Felons are felons for a reason. They did something bad and are branded as felons--something which is a part of their paying a debt to society. As for voting, I have no problem discriminating against felons. By committing a felony, they forfeit their right to participate fully in it. They get no sympathy from me. How not being able to vote holds them back as some have suggested is an interesting concept. How does that hold them back? By creating a sub-class which doesn't have to be pandered to by politicians? Do you want your politicians pandering to felons? Not me. As far as hiring practices go, every employer who places an employee into a situation where trust is a factor has a strong interest in knowing that individual's background. To that end, that employer needs to be able to know whether it's hiring former felons. Felons are more likely to steal and get an employer sued, so a smart employer absolutely will discriminate here. It's a matter of self-preservation. For a small business, if you hire a known violent felon who then assaults and injures a customer, that could very easily mean bankruptcy. And for every felon who is discriminated against, a non-felon gets that job--someone who hasn't strayed from the straight and narrow, or at least hasn't been caught. |
Well, if we're going to start saying who does and doesn't have the right to vote, I say we keep the idiotic women who use abortion as birth control out of the voting booth. They're not smart enough to take a pill or stick a diaphragm in, why on earth should they have the right to vote? (No, I don't mean women who have an abortion because of an unplanned pregnancy, I mean those who get abortions over and over again and NEVER use birth control.)

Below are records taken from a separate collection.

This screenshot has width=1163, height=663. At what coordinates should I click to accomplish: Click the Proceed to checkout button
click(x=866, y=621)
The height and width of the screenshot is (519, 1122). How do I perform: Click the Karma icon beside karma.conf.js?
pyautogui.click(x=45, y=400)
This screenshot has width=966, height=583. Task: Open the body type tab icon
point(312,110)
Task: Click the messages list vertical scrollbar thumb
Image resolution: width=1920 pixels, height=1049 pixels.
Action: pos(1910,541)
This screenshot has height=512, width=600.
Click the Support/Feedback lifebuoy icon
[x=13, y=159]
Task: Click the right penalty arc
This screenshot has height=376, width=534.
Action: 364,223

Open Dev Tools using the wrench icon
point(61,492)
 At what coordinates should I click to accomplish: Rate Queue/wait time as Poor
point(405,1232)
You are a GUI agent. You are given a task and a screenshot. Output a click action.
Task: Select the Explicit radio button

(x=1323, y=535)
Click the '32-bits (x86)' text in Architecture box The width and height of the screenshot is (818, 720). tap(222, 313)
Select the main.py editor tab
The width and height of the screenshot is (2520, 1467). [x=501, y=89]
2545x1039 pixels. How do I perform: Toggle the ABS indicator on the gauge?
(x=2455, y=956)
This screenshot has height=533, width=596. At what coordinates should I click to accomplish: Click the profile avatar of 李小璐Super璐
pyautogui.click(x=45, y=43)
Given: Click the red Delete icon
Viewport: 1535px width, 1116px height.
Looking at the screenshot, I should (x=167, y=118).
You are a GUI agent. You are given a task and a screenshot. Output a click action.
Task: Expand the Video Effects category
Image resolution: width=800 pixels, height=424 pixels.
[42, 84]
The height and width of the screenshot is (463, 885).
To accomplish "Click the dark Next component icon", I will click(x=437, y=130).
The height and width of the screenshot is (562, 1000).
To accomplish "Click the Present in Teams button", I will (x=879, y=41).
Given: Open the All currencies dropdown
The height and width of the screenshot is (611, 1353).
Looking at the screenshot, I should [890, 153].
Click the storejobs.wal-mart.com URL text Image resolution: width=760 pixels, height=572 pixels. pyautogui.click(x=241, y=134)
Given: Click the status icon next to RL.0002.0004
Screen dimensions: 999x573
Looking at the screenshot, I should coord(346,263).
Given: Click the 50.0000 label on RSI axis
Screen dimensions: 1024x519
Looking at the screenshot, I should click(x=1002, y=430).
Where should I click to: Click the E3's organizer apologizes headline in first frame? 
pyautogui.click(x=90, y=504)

Obviously this will never happen, but that's how silly the not-being-allowed-to-vote thing sounds to me. I honestly never knew that, and think it's ridiculous. If you've done your time and paid your debt, you should be allowed to vote. (Not to mention I'm going to wager that there are former prisoners who are HELLA more informed about the issues/candidates up for election than the average voter.) If you're going to make a person keep paying and keep paying even after they finish a sentence that society has deemed "payment" why even let them out of jail in the first place? The reason the recidivism rate is so high is because we make it so hard for convicts to reassimilate into society. If we as a society don't believe that people can be "rehabilitated" we should probably stop playing that we do. |
You think it's society's fault that criminals reoffend? Do they lack free will or something?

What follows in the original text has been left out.